では、なぜこれほどまで評価が分かれるのでしょうか。
病棟とは求められる役割や働き方が大きく異なるため、自分に合う人もいれば「思っていた仕事と違った」と感じる人もいます。

▽この記事を書いた人
看護師あざらし|現役看護師
✅急性期病院・訪問看護歴
✅看護師単発バイトで20か所以上勤務
✅実体験をもとに働き方・役立つ情報発信
実際に訪問看護を経験した立場から
「訪問看護はやめとけ」と言われる理由と「楽しい」「転職してよかった」と言われる理由の両方を紹介しながら、
向いている人・向いていない人の特徴を現実ベースで解説します。
👉この記事でわかること
✅訪問看護のリアルな需要と現状
✅訪問看護に向いている人の特徴
✅訪問看護に向いていない人の特徴と対策
✅病棟と訪問看護の違い
✅失敗しないための就職・転職のコツ
訪問看護のリアルな需要と現状
「高齢化が進む中、在宅医療の要として訪問看護のニーズは年々高まっています。

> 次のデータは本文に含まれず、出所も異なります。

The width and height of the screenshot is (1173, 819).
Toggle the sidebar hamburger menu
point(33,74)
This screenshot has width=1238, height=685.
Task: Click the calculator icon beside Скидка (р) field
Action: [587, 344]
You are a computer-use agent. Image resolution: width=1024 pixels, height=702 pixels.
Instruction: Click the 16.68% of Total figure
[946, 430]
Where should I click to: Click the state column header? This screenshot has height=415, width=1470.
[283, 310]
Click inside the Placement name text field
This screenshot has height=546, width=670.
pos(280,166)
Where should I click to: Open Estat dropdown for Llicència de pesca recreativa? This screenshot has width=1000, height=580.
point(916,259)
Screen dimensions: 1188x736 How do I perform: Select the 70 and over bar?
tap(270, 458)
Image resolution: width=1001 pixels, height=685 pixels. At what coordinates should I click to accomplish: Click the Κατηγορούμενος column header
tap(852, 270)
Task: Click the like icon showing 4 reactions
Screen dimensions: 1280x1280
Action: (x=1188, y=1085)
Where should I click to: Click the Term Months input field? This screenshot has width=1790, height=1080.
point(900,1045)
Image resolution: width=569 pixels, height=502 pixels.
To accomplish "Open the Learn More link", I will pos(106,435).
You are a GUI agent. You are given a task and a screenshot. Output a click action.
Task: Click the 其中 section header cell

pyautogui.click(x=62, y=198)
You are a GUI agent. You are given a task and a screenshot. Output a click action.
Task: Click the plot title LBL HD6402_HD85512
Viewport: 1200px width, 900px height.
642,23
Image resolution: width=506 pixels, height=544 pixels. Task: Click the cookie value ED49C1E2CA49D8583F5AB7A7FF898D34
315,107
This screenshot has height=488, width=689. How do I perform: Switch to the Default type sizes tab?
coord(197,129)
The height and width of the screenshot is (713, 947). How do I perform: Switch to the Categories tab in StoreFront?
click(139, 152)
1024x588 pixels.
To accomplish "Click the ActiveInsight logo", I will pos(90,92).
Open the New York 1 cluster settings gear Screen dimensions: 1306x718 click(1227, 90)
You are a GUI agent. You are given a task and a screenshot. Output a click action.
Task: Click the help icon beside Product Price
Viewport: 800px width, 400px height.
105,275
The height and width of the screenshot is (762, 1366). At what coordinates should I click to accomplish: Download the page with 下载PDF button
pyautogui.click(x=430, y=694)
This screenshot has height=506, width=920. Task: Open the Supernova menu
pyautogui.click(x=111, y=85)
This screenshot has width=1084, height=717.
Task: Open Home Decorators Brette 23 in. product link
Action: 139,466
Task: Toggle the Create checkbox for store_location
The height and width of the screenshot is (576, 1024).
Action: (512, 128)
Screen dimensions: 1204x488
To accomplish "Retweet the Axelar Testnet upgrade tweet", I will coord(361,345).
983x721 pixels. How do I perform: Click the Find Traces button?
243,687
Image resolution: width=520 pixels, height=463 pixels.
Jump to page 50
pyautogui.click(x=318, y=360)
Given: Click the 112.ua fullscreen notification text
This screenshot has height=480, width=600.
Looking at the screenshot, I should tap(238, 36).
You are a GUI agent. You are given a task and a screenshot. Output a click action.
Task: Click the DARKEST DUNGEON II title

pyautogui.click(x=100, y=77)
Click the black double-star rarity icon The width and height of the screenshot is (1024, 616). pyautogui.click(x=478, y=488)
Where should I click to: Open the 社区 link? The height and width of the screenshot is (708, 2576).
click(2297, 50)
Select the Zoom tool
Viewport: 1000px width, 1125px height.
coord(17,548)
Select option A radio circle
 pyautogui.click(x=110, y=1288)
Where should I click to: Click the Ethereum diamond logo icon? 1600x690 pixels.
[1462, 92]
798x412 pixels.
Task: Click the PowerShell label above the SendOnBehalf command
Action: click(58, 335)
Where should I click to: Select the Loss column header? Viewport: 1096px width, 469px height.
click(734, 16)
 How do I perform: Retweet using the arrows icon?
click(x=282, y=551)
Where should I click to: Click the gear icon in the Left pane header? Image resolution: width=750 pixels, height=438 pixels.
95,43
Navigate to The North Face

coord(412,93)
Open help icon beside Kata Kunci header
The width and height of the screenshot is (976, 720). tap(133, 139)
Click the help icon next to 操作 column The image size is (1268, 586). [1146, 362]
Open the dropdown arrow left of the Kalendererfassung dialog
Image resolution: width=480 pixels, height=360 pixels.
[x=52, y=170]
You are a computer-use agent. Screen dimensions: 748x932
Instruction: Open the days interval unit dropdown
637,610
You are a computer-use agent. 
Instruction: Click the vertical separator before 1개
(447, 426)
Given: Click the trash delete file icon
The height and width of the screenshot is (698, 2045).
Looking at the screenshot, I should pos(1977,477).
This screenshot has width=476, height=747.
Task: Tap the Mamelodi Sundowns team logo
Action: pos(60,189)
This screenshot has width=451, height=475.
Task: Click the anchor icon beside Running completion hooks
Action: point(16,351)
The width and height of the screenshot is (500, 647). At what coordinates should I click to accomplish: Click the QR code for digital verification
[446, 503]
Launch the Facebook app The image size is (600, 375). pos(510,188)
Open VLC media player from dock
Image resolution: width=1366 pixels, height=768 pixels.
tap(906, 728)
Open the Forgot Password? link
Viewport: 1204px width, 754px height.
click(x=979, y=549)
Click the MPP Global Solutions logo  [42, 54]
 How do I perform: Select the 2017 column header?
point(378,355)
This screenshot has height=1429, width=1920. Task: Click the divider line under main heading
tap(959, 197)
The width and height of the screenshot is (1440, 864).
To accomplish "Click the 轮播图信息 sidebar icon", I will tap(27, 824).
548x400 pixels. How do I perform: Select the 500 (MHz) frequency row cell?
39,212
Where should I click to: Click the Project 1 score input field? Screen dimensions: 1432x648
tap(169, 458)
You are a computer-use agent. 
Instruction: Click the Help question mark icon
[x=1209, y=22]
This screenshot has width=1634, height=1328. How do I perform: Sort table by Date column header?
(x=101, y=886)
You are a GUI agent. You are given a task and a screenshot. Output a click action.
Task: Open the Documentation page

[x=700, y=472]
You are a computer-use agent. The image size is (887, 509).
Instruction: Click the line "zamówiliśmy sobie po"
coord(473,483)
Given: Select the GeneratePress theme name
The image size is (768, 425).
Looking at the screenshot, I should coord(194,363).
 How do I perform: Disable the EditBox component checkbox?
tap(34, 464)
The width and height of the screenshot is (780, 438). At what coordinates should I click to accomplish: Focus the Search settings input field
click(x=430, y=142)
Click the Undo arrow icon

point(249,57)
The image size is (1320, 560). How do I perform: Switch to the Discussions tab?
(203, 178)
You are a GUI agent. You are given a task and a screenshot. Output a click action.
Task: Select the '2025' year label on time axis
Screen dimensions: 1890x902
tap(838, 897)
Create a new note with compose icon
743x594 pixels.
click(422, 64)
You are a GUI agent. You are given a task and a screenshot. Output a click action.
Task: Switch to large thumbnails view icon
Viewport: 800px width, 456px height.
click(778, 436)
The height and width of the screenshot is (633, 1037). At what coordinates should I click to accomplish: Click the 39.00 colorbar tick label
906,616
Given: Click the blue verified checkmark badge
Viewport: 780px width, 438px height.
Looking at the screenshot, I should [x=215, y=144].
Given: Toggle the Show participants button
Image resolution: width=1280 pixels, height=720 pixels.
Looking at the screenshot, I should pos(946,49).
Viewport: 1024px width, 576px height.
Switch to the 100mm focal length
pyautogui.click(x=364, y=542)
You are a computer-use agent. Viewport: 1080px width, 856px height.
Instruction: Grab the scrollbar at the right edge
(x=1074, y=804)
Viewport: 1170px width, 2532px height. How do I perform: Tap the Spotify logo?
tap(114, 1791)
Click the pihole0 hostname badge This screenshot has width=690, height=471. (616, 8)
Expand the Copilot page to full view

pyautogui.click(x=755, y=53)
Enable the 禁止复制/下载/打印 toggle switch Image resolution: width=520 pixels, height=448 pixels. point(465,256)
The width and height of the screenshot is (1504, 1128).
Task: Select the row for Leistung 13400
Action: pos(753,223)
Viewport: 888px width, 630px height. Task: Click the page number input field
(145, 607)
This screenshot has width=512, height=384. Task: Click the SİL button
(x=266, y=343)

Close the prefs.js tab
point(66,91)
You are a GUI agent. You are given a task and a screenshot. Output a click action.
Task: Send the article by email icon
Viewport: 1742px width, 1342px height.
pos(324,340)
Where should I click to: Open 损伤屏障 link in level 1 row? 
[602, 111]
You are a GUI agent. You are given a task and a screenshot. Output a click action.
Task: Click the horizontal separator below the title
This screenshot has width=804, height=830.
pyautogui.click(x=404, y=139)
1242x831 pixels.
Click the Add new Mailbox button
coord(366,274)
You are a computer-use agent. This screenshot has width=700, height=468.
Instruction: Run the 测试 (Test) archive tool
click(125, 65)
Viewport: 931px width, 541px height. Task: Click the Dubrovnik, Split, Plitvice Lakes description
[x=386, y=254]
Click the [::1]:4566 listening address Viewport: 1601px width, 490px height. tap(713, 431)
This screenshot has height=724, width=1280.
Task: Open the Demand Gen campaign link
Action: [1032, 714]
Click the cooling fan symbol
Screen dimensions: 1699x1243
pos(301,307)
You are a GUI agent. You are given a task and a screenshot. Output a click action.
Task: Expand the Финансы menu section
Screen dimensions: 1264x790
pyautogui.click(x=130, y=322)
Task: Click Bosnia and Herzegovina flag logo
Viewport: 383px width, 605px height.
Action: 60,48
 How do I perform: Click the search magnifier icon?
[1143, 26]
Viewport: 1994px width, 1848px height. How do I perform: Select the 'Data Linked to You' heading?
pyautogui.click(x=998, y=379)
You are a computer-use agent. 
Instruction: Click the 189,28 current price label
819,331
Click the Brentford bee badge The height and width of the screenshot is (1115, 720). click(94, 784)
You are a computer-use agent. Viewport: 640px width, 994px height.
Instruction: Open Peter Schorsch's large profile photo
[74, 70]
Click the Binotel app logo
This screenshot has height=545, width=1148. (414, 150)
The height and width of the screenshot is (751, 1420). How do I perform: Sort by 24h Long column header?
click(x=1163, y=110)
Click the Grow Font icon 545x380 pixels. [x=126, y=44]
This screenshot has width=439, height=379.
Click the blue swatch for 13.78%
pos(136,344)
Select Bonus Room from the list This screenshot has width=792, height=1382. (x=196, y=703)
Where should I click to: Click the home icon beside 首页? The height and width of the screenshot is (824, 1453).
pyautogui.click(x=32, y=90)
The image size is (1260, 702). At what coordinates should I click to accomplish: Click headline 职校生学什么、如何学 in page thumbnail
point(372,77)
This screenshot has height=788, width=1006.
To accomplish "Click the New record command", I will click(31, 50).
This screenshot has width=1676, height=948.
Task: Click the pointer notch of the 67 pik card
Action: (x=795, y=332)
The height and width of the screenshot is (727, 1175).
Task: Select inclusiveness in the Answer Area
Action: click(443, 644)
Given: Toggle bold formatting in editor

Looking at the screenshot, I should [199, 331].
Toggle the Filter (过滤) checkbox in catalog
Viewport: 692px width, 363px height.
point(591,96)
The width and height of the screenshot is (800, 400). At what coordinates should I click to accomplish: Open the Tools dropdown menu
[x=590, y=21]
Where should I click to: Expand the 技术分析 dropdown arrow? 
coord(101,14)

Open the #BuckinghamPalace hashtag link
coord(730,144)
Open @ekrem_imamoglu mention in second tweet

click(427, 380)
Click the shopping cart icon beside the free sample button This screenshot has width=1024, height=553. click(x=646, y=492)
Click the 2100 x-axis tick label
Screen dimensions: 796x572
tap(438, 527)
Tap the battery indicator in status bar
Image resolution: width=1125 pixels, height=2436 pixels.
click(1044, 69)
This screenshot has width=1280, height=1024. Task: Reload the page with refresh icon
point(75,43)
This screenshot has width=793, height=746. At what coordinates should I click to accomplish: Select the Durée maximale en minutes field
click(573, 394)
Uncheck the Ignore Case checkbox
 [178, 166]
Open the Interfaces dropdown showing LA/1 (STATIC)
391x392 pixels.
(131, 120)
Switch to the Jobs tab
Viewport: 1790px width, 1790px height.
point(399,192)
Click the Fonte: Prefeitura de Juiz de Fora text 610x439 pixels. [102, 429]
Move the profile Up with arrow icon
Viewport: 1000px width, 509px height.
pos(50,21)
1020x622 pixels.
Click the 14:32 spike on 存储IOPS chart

(参考:日本訪問看護財団)」
訪問看護の利用者は約10年で2.6倍の111万人超へ急増しています。
医療依存度が高い患者の在宅化 国の早期退院政策により、がん終末期や医療機器をつけたまま自宅で療養する人が増えているんです。
また、 「1人暮らしの高齢者」や「老老介護」が増え、家庭内だけでは医療的判断ができないため訪問看護が不可欠です。
こうした背景もあり、2025年4月時点でステーション数は1万8754か所(15年で3倍)に急増しましたが、看護師全体に占める割合はわずか約4.1%で圧倒的に足りていません。
需要が増えている訪問看護ですが、実際にどんな人が向いているのか
訪問看護ステーションを2か所経験した筆者ならではの体験を踏まえてまとめてみました
主な引用・参考元 日本訪問看護財団

訪問看護に向いている人
車の運転(または自転車の運転)ができる人
訪問看護は利用者さんの家に訪問して行います。移動手段としては、基本的に車や自転車です。
働く場所が都心部なのか地方なのかで移動手段が違いますが、運転が苦にならないことが大切です。
訪問時間も1日の中で〇件と決まっているため、遅れないようにルートの確認や駐車場所(駐輪場所)の確認が必要です。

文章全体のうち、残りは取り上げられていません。